TASK DETAILS
Retype all of the data below word for word, without the pictures.

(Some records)
==============================

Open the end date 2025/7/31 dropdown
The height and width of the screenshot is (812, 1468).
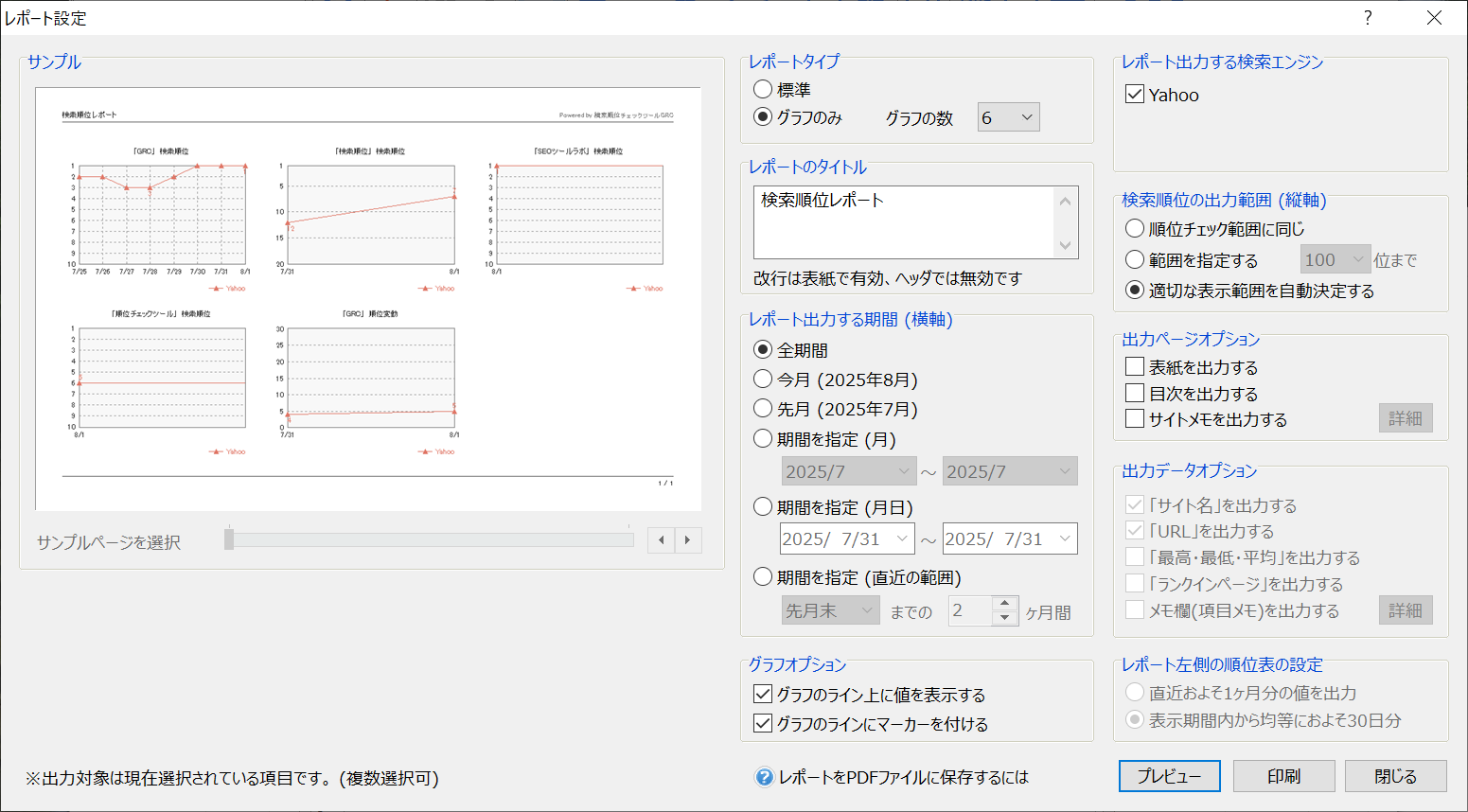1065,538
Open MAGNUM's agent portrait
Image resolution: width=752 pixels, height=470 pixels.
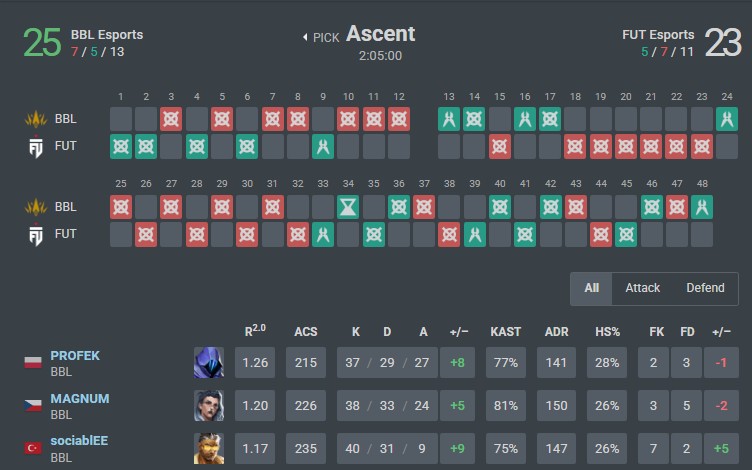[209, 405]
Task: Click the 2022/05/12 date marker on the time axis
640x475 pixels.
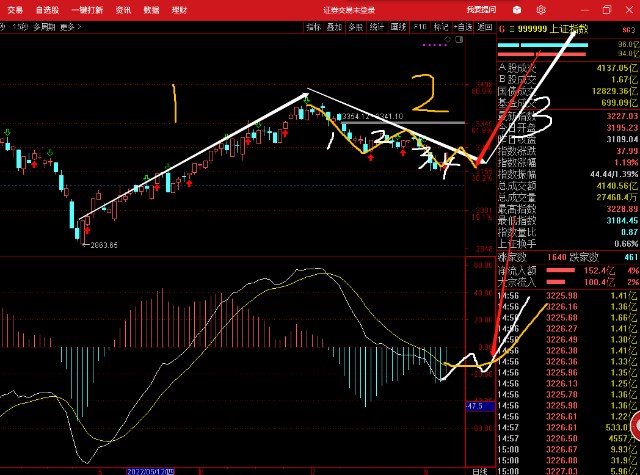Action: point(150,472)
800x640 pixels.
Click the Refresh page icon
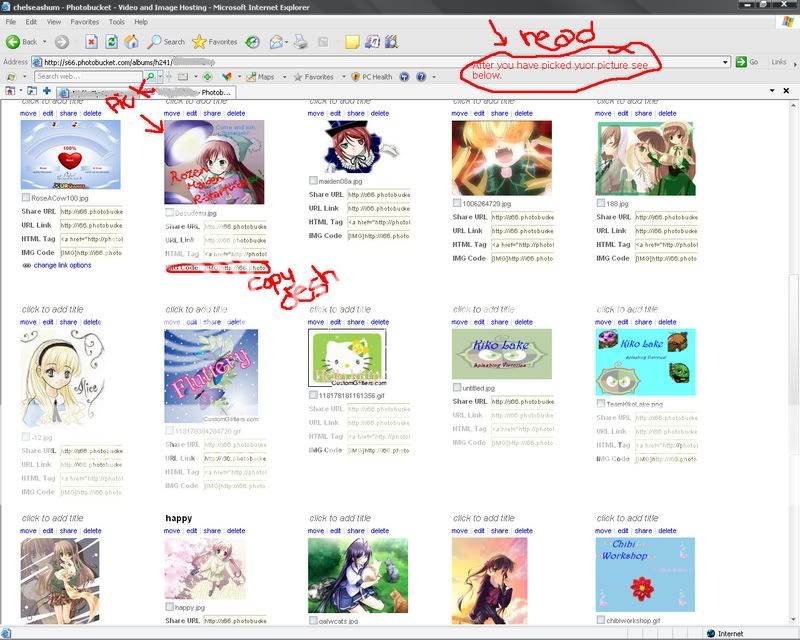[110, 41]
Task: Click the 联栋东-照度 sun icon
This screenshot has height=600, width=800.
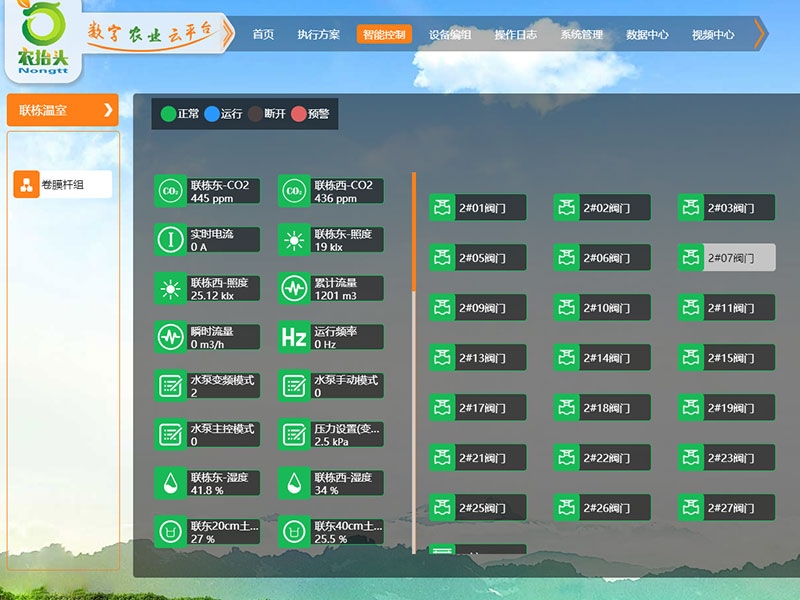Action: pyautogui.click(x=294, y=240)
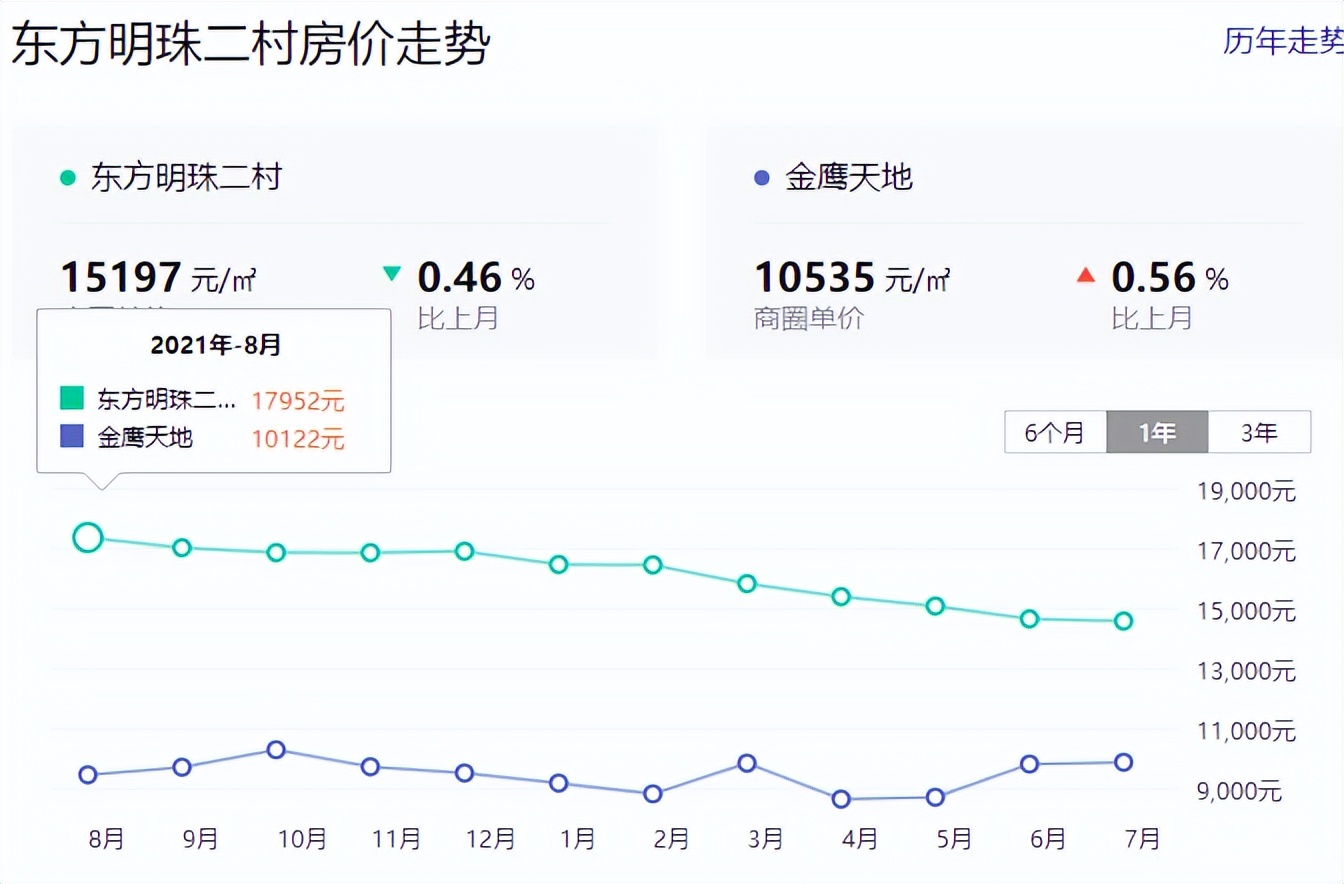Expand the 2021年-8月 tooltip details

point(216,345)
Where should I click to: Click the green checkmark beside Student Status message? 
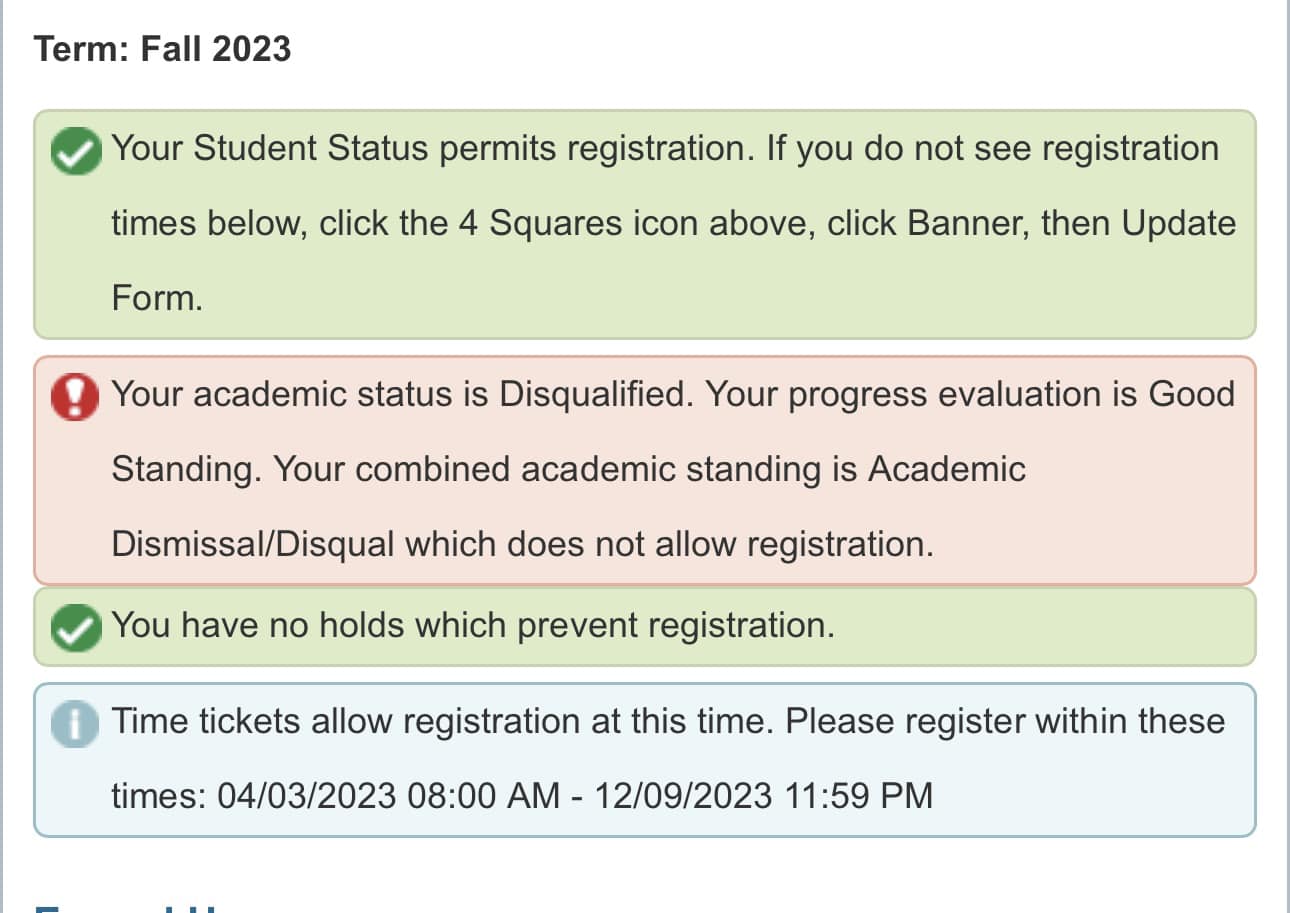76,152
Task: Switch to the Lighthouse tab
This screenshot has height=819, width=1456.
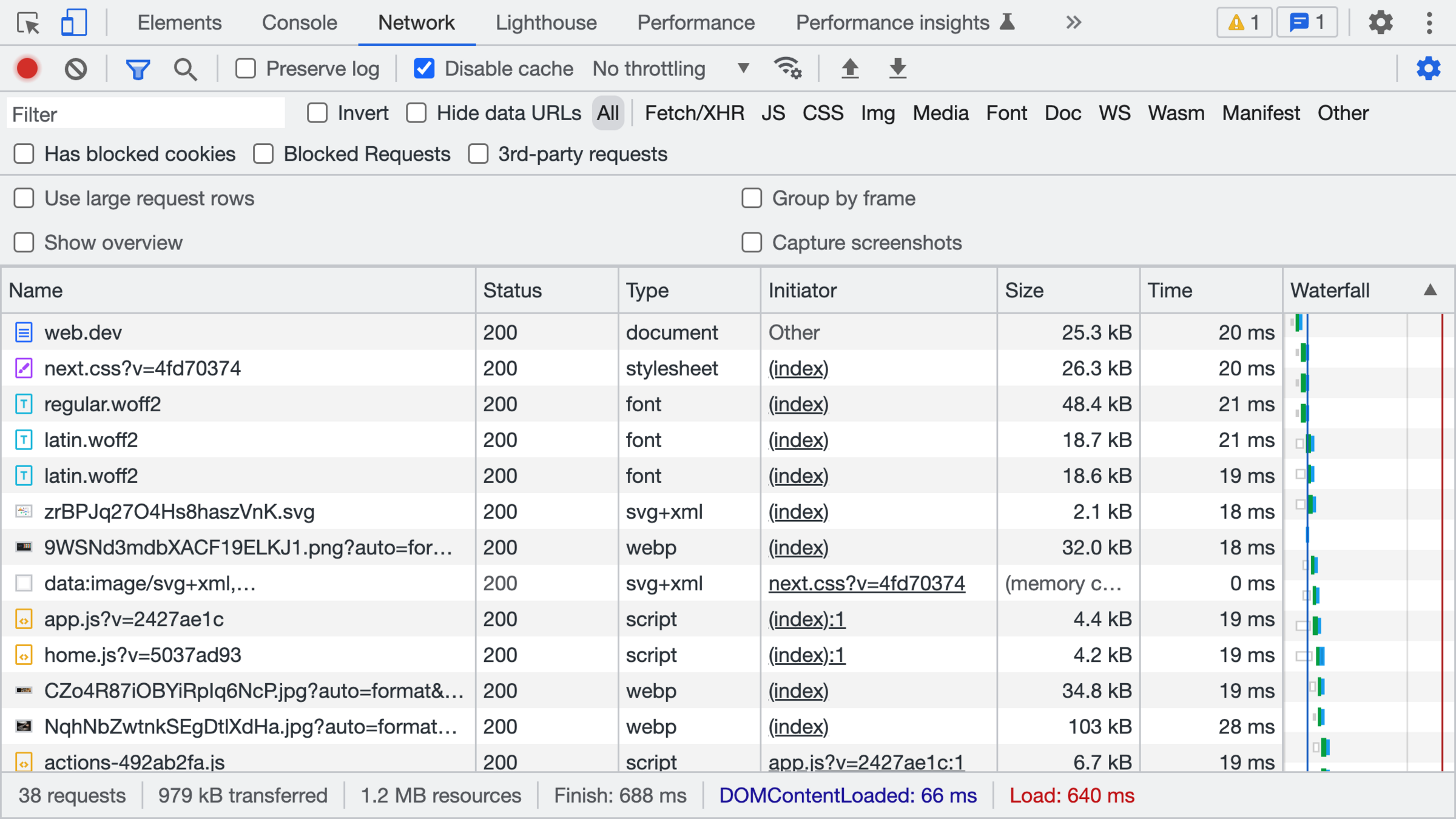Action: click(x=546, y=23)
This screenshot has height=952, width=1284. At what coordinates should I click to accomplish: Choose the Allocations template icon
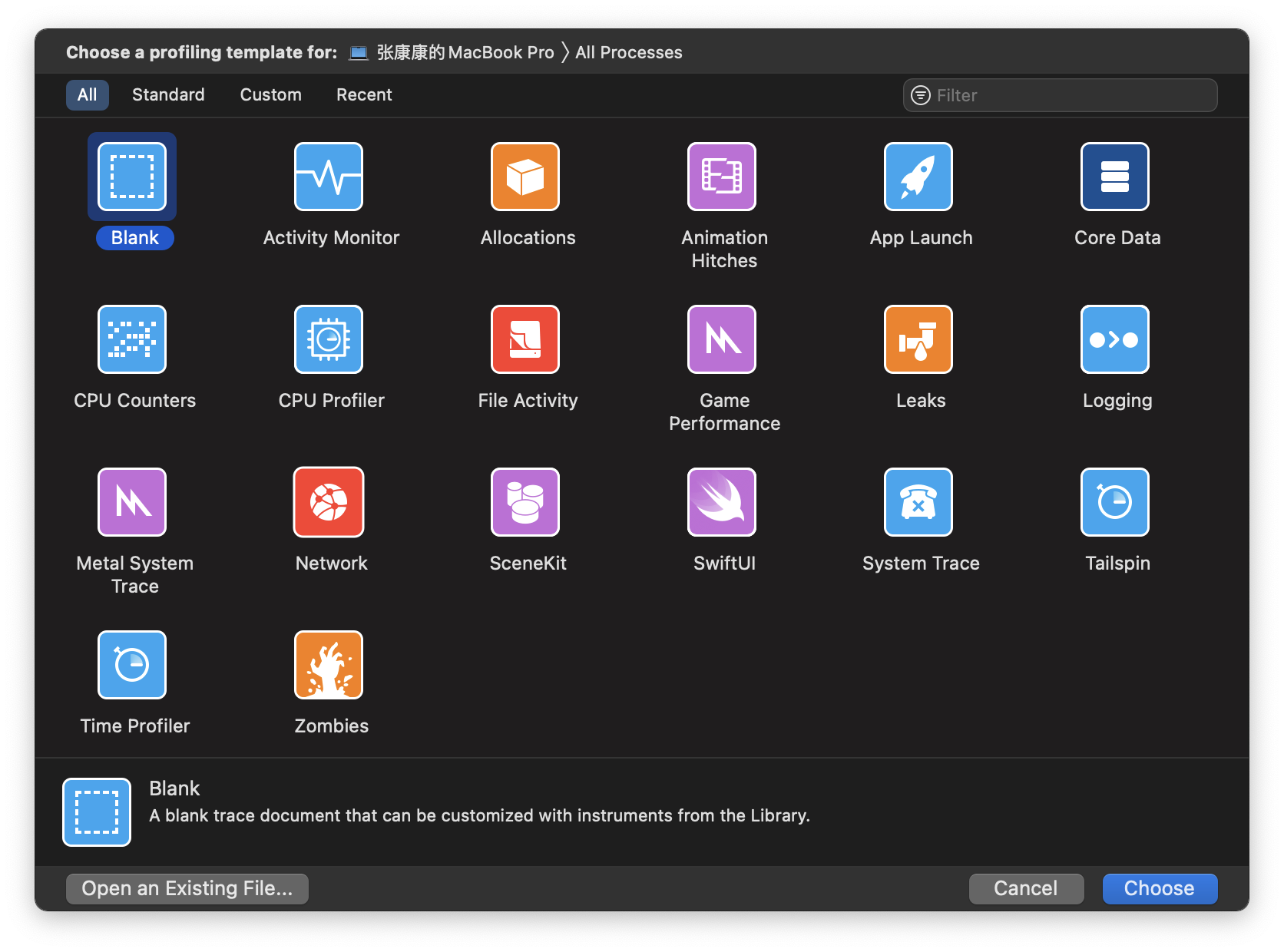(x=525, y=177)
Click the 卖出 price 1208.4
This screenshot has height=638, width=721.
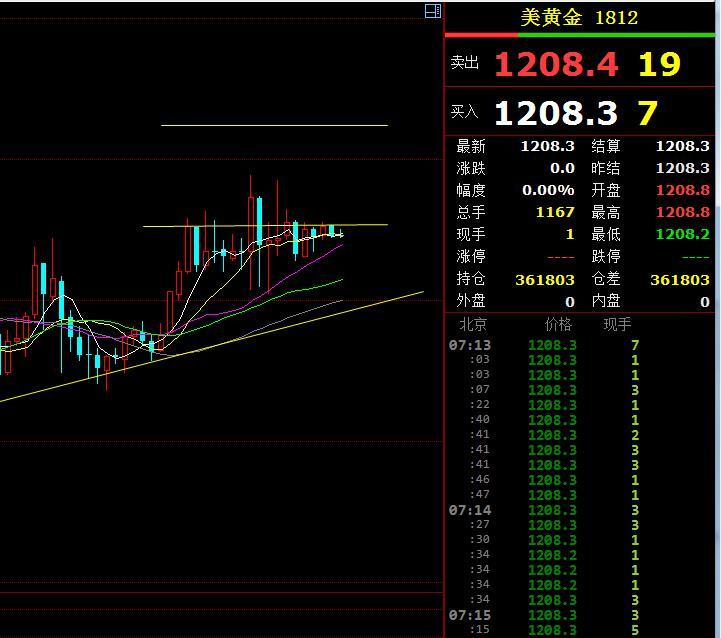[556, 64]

==============================

PROBLEM SOLUTION
Open the end date 2025/7/31 dropdown
The height and width of the screenshot is (812, 1468).
1065,538
Open MAGNUM's agent portrait
Image resolution: width=752 pixels, height=470 pixels.
[209, 405]
Task: Click the 2022/05/12 date marker on the time axis
640x475 pixels.
Action: point(150,472)
800x640 pixels.
Click the Refresh page icon
[110, 41]
Task: Click the 联栋东-照度 sun icon
This screenshot has height=600, width=800.
Action: pyautogui.click(x=294, y=240)
Expand the 2021年-8月 tooltip details

point(216,345)
Where should I click to: Click the green checkmark beside Student Status message? 
76,152
Task: Switch to the Lighthouse tab
This screenshot has height=819, width=1456.
Action: click(x=546, y=23)
This screenshot has height=952, width=1284. At what coordinates should I click to accomplish: Choose the Allocations template icon
(x=525, y=177)
Click the 卖出 price 1208.4
This screenshot has height=638, width=721.
[556, 64]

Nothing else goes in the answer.